***** Dataset entries
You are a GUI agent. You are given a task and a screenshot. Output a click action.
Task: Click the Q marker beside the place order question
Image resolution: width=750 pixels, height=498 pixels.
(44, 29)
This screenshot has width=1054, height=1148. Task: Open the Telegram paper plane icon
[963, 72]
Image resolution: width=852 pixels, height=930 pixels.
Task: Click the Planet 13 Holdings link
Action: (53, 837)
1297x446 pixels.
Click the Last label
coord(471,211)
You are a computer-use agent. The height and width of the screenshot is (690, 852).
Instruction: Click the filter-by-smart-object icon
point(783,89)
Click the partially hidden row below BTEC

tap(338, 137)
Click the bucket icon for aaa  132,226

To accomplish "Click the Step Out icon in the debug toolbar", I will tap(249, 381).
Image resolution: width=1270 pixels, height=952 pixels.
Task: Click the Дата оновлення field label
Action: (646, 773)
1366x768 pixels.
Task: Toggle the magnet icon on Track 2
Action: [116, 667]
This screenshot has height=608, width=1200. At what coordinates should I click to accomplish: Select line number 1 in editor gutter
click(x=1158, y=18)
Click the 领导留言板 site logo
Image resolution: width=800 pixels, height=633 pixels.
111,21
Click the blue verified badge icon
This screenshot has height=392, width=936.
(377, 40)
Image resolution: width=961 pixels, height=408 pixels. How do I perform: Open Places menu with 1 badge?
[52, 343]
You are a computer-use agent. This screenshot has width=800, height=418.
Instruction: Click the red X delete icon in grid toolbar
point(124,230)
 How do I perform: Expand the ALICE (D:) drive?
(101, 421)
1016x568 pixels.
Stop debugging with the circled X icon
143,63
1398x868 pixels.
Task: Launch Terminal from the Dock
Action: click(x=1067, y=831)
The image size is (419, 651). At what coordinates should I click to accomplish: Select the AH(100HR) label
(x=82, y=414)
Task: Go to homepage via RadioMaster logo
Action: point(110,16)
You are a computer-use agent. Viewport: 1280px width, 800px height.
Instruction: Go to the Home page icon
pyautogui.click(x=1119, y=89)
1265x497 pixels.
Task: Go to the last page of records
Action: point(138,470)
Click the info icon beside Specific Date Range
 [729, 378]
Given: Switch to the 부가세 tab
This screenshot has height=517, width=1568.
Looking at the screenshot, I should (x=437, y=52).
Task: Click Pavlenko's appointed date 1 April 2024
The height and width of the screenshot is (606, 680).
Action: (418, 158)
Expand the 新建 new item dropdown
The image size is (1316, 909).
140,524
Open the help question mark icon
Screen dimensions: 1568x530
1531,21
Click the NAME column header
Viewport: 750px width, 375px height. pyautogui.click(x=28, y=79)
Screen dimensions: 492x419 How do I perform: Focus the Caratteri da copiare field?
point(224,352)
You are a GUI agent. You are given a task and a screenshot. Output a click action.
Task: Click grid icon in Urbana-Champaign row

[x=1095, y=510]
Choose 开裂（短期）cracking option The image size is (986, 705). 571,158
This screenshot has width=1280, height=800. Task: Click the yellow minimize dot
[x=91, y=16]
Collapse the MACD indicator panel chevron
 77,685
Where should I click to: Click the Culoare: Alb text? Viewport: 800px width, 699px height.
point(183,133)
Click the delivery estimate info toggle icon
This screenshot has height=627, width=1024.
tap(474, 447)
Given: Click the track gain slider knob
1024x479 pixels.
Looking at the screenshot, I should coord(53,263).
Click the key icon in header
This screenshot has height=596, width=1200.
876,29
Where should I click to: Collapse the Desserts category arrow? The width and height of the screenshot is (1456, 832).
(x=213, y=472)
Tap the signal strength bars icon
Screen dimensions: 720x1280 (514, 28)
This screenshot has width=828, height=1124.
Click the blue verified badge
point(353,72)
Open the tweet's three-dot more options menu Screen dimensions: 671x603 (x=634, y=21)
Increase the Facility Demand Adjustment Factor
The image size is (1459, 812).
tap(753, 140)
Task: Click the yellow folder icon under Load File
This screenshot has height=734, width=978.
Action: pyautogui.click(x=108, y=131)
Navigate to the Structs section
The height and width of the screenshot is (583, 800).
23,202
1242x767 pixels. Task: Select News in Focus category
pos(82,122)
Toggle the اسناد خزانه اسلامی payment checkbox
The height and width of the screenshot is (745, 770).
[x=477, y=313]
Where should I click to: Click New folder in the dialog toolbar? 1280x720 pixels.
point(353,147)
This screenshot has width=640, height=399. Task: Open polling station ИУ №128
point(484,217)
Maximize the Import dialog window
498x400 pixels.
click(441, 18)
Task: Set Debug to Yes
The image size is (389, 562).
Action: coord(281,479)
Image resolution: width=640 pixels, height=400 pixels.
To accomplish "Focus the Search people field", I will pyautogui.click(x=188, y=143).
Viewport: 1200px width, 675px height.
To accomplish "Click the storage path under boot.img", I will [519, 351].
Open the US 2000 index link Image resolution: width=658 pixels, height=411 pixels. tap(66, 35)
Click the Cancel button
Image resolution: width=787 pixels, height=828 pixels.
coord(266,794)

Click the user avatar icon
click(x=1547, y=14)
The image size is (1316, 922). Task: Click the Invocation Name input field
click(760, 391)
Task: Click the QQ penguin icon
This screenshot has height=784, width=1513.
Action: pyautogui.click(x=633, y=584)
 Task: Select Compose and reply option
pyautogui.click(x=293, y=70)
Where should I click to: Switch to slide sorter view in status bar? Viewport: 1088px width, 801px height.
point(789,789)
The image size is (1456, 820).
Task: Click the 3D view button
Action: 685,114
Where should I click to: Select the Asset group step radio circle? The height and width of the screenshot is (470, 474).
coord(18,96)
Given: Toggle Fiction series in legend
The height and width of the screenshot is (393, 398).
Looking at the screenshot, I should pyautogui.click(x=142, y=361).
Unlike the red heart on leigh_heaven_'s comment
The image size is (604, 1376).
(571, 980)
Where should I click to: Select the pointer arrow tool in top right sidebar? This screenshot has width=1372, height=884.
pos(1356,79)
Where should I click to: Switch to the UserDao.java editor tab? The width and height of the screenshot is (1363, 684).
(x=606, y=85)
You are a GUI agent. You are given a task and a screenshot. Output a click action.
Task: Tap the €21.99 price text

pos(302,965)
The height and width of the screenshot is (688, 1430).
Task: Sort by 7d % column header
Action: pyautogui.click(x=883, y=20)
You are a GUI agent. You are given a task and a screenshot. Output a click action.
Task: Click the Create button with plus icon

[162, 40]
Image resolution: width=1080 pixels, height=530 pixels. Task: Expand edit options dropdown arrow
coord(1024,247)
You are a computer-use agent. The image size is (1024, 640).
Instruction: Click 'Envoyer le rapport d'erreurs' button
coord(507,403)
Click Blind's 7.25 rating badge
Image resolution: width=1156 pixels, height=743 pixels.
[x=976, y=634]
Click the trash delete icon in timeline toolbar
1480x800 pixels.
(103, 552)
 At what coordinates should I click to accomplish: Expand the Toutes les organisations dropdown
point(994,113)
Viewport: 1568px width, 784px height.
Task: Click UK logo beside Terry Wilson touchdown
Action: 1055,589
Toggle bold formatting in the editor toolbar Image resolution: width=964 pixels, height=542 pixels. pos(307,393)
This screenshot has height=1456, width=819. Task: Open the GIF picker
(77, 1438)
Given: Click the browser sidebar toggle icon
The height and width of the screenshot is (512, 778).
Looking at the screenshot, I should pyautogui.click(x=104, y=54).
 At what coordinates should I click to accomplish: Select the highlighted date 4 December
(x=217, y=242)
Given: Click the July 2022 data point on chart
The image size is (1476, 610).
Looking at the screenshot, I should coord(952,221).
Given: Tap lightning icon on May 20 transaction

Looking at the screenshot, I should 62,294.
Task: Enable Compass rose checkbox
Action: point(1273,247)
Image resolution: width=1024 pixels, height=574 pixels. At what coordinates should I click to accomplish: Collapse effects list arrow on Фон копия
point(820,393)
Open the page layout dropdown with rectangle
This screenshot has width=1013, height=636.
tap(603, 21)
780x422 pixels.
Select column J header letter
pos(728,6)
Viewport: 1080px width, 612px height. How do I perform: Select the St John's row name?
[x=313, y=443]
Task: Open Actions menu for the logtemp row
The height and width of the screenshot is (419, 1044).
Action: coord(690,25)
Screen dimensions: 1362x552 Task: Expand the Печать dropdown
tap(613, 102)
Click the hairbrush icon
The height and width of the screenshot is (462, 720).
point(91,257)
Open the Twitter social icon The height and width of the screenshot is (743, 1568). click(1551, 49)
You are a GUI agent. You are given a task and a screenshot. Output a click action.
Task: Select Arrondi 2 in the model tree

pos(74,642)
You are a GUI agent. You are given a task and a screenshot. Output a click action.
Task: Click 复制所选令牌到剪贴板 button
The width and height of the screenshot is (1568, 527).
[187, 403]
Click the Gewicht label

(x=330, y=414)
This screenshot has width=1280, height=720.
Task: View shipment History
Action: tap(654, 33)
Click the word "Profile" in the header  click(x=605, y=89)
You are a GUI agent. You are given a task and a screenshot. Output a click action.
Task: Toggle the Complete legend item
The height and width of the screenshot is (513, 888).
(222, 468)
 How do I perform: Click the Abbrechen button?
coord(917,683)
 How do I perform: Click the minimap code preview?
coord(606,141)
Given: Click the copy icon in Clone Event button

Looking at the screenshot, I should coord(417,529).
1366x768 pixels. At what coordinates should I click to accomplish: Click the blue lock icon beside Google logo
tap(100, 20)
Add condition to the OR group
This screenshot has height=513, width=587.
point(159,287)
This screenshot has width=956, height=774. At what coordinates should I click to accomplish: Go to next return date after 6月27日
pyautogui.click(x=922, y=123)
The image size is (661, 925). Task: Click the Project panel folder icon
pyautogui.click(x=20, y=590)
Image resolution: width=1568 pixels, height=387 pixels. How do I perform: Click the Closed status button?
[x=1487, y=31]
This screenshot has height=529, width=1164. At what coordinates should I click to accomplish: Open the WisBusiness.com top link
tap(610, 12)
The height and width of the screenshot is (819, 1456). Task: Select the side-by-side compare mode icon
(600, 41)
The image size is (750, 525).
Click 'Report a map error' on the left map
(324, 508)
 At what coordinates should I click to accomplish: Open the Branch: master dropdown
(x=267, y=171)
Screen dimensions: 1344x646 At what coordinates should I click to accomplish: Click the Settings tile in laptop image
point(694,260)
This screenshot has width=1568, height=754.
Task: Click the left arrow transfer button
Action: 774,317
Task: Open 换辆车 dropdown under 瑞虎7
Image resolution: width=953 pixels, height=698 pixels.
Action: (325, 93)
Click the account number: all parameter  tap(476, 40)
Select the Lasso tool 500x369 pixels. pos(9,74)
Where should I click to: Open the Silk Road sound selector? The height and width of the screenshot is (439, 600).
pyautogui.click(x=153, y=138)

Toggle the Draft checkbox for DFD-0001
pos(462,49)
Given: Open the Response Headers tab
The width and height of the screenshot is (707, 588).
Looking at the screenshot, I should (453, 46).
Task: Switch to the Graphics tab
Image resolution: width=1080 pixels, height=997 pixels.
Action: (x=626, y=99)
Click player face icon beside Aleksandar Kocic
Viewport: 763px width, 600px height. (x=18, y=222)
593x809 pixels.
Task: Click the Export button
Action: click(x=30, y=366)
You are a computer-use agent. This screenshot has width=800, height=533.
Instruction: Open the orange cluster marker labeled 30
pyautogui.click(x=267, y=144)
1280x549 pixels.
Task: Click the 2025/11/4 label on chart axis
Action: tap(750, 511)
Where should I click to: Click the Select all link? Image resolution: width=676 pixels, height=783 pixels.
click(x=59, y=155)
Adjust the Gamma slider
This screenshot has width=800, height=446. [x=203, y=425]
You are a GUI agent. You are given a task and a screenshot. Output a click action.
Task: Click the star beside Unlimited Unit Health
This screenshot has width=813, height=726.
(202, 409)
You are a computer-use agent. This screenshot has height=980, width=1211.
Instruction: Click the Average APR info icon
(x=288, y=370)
**********
What you should do - An exact copy of the lines from the one containing "Task: Click the star" through the end of the data above is the whole answer.

Solution to this task -
Task: Click the star beside Unlimited Unit Health
This screenshot has width=813, height=726.
(202, 409)
You are a computer-use agent. This screenshot has height=980, width=1211.
Instruction: Click the Average APR info icon
(x=288, y=370)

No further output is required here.